今日は三話投稿しています。これは一話目です



 「――だ……。――しかし――か――だろ――」


 自分の名前を呼ばれた気がして、意識が浮上する。ふわふわとした浮遊感と、時折足が揺れる感触がするのが不思議だった。自分は空に浮いているのだろうか? 薄っすらと目を開くとそこにはラインハルトが居て、弟トカゲの頭を口端を上げながら撫でていた。


 「……らいん、はると……」


 「ミスズ、目が覚めたか!?」


 目を開けた拍子に、瞳に残っていた涙が頬を伝って落ちて行く。頭はすっかり元通りで、私はすっきりした気持ちで辺りを見渡す。どうやら私はアマリに抱えられていたらしい。

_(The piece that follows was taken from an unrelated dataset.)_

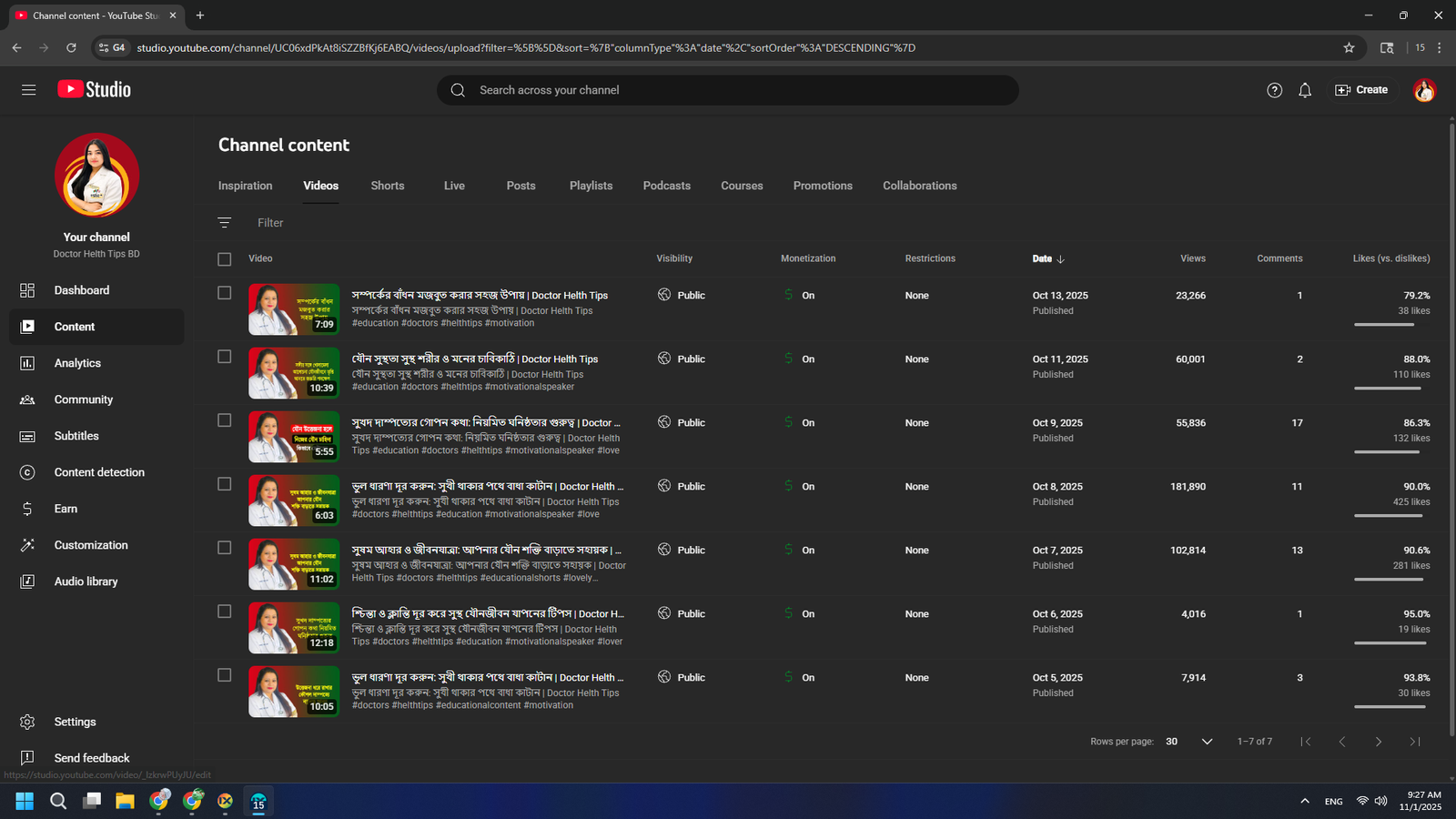Toggle Date column sort order arrow
1456x819 pixels.
[1060, 259]
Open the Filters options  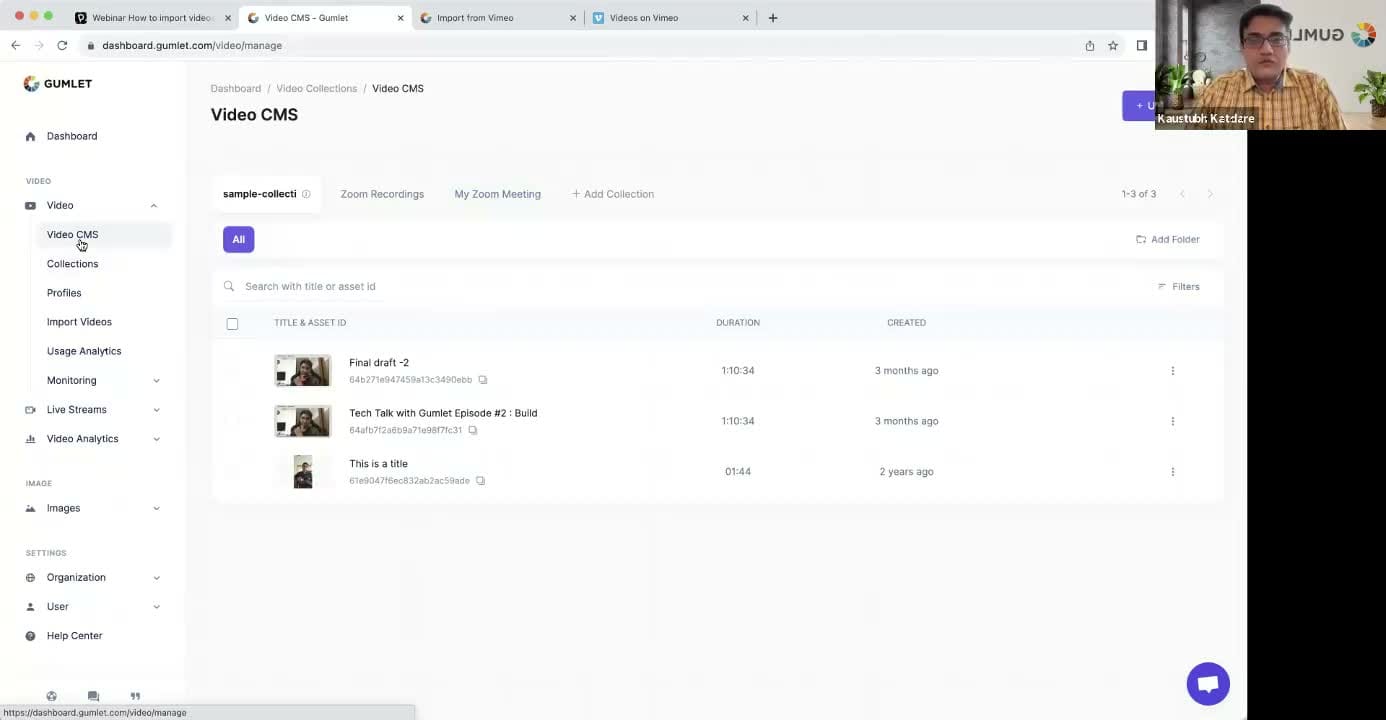pos(1178,287)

 彼にお礼を言って、折角下ろしてもらったのに、ラインハルトは私の両脇に手を入れてまた持ち上げてしまった。


 「お前は相変わらずだな……裸足じゃないか。よ、っと」


 そしてまた抱きかかえられる。私はぬいぐるみではないと抗議したかったが、ちょっと気だるかったので丁度良かった。


 「ラインハルト、何で居るんですか……。うう、つかれた……」


 頭をスリスリと擦り付けて目を閉じる。まだ眠いし、本当に疲れていた。本格的に眠ろうとするそんな私の頬を、誰かがべろんと舐め上げた。


 「お、弟さん……」


 「グワァー」


 「弟の名前はエルマーと言う。もう素性を暴かれる心配はしなくて良くなったことだし、家名でも名乗ろうか」


 ラインハルトは冗談めかしてそう言って王の間を見渡した。壁は抉れ、地面は陥没し、ステンドグラスで足元は針山の如く。惨憺たる有様である。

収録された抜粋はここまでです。